Los Otros (desde el encierro)

El día nos recupera las señales que la vida urbana nos roba: la salida del sol taimada y suave, su insistencia de mañana primaveral, su arrebatada presencia de media tarde y su reverencia de ocaso gentil y rosado para que el crepúsculo nos suma en la inquietante oscuridad de la noche. Navegamos el día contrapunteando el dulce morado de las jacarandas con la amarga corriente de las noticias, con la avalancha de muertes en Italia y en España. Nos acogemos a la promesa celeste del cielo, como si la sombra que acecha fuese una ficción, como si el meteorito que ya se avizora inevitable fuese la película Melancolía, de Lars von Trier, y no una realidad que llegará. El silencio que se instala sobre la ciudad, implacable siempre y ahora domada como un caballo resignado a su suerte, nos revela trinos y piares y el aviario mismo que resiste la contaminación y engalana las copas de los árboles en pie.

No sólo reconocemos nuestra rotación de 24 horas alrededor del sol si no nuestros ritmos y hábitos más elementales. Ese despertar, planear el suministro de los víveres y enseres, preparar la comida, limpiar la casa, sanitizar lo vulnerable, moverse un poco, trabajar otro tanto, reconocer el deslizar del tiempo, perder la sensación del día de la semana, borrar los bordes de los deberes, anotar qué día es para atender lo laboral que se mira desde la pantalla, escuchar música, ver películas, prepararse para el refugio de la noche, que es ahora una enemiga porque su silencio y su oscuridad rezuman a muerte, a soledad en hospitales y entonces bebemos, como el suero los enfermos, las noticias que aceitan nuestro insomnio y nos pensamos vulnerables y no invencibles como el morado de la jacaranda. Aceptamos que somos sexagenarios (los que lo somos) y que nuestro reloj interno marcha contradiciendo el biológico, pero las noticias y los más jóvenes insisten en que no salgamos, que no toquemos a los niños, que los nietos son factor de riesgo, pero ellos y los que están armando su futuro no, porque la libran, las más de las veces. Nosotros, grupo de riesgo, al tiempo que tememos, sentimos alivio de que no será a nuestras criaturas a quienes cercene la pandemia, de que hay futuro. Darwin parece mirar desde una repisa, anotando las cifras de la cruel cizaña de la selección natural: los más aptos sobreviven.
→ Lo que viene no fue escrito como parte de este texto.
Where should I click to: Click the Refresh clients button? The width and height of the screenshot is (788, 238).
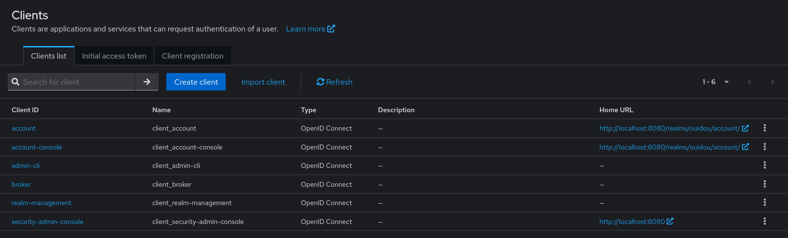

Pero también se sobrevive más allá de saciar las necesidades elementales, de lavarse las manos, de desinfectar lo desinfectable. Se sobrevive más allá de atender nuestra responsabilidad social, de tomar distancias (como en las mañanas de colegio), de quedarse en casa. Se sobrevive inventando formas de estar con los demás porque, como lo reveló un estudio que la Universidad de Harvard realizó siguiendo las vidas de individuos durante más de 75 años, para intentar identificar el factor de la felicidad, lo fundamental es el amor en todas sus formas: la familia, la pareja, la amistad; la cercanía de los otros. Y en estos tiempos de encierro, los Otros, aunque no los viéramos muy frecuentemente pues el chat daba la falsa ilusión de cercanía, revelan la imperiosa necesidad de su presencia. Entonces, como tenemos más tiempo y menos prisa, como nos dejamos de mover y atendemos el silencio de la ciudad, el canto de los pájaros, los ladridos de los perros, el martilleo en la casa del vecino, el zumbido de la abeja, conversamos con los que convivimos y hacemos citas virtuales con los que no vemos. Sí, no basta con esos chats colectivos que despersonalizan y banalizan el tiempo que pasamos juntos (a pesar de la sensación de necesidad del WhatsApp en estos tiempos, empiezo a vacunarme contra su uso indiscriminado), se necesita la voz y la imagen. La una nos recuerda el tiempo de las llamadas por teléfono en que la textura y cualidad de la voz cargaban de alguna emoción las palabras y la otra, el diálogo de los gestos y las sonrisas: lo humano de la comunicación. Este tomar el teléfono y hablar, este ponerse frente a la pantalla en grupo o a dúo par recuperar la tertulia nos recuerda que entre nuestras necesidades primarias está el contacto humano, la comunicación fresca y no cobijada en líneas tecnológicas, donde lo mejor que sucede son los videos que cantan, los memes con humor, porque el humor y la charla son una forma del contacto que nos permite sobrevivir a la incertidumbre de la sombra. Sin duda, pasada la tormenta, habremos de reconocer la necesidad de citarnos, reunirnos, llamarnos y procurar la forma más humana de la cercanía.